For each line below that contains the word "computer", make a copy.

Stored records
________________________________________

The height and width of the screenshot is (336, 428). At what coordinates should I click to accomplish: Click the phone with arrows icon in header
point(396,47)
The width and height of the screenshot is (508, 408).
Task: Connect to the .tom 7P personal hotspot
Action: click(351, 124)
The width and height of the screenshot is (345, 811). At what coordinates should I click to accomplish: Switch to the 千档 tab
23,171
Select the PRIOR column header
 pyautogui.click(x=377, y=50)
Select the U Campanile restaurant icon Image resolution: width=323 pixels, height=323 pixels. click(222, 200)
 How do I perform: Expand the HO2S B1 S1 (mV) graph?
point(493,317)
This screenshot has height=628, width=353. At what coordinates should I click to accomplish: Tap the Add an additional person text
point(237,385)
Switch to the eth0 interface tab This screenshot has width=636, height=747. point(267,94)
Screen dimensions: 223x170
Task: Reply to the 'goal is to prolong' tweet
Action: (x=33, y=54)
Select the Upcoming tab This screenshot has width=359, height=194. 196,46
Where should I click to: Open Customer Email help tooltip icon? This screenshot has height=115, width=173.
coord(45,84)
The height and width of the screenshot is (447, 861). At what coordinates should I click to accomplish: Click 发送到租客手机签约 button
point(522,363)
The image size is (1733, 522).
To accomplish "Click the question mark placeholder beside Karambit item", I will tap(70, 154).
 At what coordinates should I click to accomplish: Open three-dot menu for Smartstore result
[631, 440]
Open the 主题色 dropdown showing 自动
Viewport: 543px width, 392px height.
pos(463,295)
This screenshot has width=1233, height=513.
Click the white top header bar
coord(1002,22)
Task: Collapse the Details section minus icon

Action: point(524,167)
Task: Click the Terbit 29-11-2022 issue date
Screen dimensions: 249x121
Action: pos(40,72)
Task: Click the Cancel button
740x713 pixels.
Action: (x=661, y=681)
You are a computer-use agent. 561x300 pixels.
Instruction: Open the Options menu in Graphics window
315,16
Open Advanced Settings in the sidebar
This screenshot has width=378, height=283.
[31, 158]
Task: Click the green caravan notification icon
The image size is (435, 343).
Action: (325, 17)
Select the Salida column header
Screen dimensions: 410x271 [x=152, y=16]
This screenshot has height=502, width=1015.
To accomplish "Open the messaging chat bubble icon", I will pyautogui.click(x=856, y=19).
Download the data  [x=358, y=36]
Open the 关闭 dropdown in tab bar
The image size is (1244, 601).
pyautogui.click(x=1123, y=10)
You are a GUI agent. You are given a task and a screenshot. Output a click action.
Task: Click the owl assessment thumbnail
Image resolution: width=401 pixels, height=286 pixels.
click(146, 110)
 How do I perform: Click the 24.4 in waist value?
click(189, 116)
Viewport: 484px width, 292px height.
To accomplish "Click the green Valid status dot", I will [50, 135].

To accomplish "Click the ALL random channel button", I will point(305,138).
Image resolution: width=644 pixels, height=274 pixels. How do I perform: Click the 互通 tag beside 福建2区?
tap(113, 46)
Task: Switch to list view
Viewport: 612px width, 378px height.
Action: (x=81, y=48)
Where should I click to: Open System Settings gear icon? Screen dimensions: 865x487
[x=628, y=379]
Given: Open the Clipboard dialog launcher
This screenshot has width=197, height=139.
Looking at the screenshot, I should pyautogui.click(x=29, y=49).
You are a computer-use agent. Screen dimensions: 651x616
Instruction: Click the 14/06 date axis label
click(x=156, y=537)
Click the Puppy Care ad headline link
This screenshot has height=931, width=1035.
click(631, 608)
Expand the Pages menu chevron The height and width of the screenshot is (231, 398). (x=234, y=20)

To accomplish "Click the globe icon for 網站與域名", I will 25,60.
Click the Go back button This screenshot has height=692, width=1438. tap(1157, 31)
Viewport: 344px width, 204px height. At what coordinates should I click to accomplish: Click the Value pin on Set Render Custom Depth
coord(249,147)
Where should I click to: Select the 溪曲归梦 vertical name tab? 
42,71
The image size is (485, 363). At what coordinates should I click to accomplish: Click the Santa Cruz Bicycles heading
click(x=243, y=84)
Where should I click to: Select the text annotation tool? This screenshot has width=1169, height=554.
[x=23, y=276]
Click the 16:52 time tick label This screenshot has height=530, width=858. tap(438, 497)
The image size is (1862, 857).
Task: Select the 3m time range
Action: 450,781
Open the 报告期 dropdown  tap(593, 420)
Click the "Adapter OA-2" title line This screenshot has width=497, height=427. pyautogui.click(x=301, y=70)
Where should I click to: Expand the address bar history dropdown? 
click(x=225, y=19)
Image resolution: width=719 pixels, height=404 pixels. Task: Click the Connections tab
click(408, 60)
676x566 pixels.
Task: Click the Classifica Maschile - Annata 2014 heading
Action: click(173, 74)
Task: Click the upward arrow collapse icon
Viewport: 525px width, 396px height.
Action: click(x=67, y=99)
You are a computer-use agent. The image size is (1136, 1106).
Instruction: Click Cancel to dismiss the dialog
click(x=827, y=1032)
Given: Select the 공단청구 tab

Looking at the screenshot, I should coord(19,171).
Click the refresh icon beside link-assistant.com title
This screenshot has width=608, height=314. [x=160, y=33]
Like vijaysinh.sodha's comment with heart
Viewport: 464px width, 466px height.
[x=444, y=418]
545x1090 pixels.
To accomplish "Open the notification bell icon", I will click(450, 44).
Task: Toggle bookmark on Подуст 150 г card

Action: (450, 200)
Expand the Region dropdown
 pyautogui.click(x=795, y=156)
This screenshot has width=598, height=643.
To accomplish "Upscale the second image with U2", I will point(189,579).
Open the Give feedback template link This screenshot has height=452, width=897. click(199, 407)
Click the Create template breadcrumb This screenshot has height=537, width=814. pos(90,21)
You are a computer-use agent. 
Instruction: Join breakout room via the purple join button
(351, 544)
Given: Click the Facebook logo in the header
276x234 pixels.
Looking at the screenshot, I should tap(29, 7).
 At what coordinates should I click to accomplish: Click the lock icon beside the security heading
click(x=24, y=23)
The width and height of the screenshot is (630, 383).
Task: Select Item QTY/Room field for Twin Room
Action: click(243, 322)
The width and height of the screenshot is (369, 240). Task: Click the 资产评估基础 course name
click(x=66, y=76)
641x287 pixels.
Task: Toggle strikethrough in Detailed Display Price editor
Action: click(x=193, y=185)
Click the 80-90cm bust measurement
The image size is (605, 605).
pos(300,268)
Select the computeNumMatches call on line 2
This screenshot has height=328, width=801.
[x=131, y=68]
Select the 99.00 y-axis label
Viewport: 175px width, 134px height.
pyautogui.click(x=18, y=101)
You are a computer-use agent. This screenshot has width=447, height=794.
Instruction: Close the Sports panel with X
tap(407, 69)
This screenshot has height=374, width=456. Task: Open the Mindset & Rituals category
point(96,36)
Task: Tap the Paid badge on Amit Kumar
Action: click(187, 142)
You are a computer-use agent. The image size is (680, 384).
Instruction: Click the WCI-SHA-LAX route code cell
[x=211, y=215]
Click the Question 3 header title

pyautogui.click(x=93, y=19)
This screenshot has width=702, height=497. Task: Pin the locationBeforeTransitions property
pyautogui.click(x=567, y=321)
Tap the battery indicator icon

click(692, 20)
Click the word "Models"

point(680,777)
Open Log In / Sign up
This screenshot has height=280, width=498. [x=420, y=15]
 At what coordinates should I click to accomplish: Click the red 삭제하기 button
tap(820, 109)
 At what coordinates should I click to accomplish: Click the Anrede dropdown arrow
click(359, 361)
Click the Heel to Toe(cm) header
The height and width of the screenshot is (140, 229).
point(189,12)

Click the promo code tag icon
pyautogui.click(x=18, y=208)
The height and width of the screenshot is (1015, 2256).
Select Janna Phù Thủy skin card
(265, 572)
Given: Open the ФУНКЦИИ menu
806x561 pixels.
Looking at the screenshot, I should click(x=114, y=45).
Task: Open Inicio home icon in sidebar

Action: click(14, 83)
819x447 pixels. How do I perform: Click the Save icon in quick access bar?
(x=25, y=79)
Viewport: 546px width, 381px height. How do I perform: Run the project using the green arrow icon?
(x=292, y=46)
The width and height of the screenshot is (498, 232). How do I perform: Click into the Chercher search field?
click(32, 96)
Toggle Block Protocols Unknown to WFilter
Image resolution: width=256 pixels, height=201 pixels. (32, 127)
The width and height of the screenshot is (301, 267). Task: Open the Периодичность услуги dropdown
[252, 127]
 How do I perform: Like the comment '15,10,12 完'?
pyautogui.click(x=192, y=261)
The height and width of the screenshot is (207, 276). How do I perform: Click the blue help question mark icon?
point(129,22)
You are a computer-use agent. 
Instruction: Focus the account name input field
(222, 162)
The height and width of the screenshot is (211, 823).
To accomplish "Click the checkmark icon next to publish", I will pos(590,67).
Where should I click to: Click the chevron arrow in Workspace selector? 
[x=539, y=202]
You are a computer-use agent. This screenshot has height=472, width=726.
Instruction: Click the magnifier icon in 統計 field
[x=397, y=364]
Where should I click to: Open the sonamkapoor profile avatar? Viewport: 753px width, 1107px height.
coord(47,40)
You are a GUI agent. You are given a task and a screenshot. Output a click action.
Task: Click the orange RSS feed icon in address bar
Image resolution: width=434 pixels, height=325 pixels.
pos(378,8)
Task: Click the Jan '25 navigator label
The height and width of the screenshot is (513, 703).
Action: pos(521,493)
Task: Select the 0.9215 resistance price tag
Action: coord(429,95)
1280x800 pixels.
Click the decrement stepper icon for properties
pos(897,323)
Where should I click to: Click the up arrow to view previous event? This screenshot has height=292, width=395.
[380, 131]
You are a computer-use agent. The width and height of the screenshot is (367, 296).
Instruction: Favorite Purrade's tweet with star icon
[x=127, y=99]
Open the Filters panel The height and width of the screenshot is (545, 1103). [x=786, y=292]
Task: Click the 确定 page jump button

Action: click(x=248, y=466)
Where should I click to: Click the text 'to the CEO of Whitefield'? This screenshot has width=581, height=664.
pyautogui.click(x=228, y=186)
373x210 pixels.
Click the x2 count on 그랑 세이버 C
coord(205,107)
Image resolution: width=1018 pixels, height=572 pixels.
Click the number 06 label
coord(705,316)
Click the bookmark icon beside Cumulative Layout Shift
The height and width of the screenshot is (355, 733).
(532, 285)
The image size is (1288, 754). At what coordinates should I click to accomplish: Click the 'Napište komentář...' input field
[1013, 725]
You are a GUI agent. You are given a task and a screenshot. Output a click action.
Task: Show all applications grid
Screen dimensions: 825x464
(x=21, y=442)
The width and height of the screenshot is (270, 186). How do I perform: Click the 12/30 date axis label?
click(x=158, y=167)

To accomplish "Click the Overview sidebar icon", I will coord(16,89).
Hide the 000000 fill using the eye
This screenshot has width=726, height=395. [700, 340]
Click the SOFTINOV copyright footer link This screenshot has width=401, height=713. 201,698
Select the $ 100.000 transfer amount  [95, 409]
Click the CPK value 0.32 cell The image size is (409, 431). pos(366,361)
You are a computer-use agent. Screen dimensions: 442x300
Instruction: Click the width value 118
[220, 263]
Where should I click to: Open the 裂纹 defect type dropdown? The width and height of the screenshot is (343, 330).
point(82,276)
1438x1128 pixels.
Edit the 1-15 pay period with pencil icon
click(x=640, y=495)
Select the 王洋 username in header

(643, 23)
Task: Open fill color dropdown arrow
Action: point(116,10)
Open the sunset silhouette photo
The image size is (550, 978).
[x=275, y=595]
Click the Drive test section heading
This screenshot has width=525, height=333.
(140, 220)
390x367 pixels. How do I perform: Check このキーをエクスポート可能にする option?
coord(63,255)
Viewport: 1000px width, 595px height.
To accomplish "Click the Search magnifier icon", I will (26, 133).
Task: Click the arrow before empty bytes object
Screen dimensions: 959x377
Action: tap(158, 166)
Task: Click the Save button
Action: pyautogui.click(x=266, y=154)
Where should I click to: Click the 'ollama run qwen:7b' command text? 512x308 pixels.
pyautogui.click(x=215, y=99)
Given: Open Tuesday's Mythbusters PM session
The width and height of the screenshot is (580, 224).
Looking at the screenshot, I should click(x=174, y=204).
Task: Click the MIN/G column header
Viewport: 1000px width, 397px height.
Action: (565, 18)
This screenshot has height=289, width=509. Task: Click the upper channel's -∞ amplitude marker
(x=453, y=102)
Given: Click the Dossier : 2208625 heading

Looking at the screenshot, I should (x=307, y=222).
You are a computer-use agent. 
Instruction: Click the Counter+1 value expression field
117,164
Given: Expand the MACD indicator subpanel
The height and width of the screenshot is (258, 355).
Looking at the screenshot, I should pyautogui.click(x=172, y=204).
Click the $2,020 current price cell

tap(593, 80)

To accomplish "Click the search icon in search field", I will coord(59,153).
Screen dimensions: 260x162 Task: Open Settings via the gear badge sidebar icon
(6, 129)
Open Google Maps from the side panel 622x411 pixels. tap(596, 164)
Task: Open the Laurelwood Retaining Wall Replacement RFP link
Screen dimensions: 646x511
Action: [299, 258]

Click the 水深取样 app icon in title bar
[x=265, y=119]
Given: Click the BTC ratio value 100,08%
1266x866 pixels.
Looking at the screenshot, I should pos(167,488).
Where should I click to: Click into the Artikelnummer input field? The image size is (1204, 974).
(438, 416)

________________________________________

§ **Reply**:
You are a computer-use agent. 561x300 pixels.
You are a computer-use agent. Screen dimensions: 651x616
You are a computer-use agent. The image size is (1136, 1106).
You are a computer-use agent. 
You are a computer-use agent. This screenshot has width=447, height=794.
You are a computer-use agent. The image size is (680, 384).
You are a computer-use agent. 
You are a computer-use agent. This screenshot has height=472, width=726.
You are a computer-use agent. The width and height of the screenshot is (367, 296).
You are a computer-use agent. Screen dimensions: 442x300
You are a computer-use agent. 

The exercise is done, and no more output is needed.